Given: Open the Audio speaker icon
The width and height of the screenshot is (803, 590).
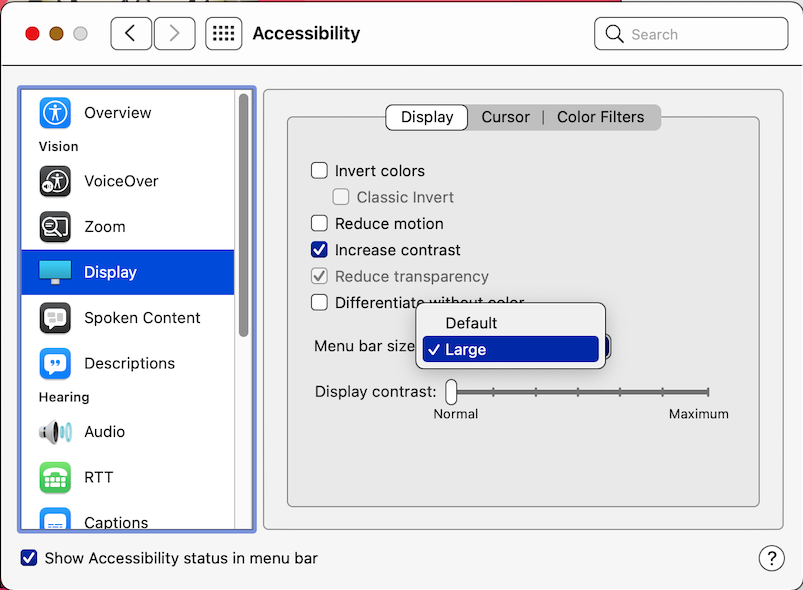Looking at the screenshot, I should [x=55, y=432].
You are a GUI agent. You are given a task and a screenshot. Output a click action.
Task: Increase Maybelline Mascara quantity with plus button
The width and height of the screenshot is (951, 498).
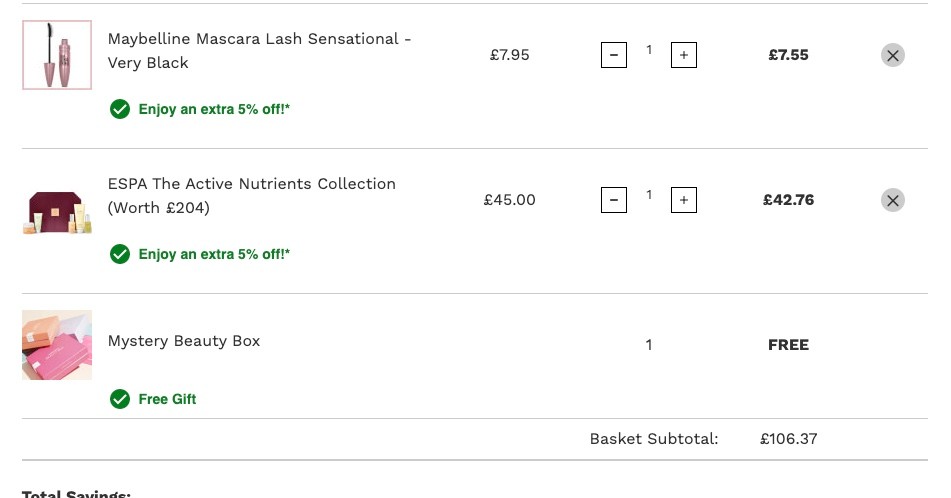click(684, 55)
= = = =
=== What to work on ===
Write out exactly the lines from the line that contains "The width and height of the screenshot is (951, 498)." to the last line of the material above, both included; pictures do not belong in the copy.

=== Exercise answer ===
The width and height of the screenshot is (951, 498).
click(684, 55)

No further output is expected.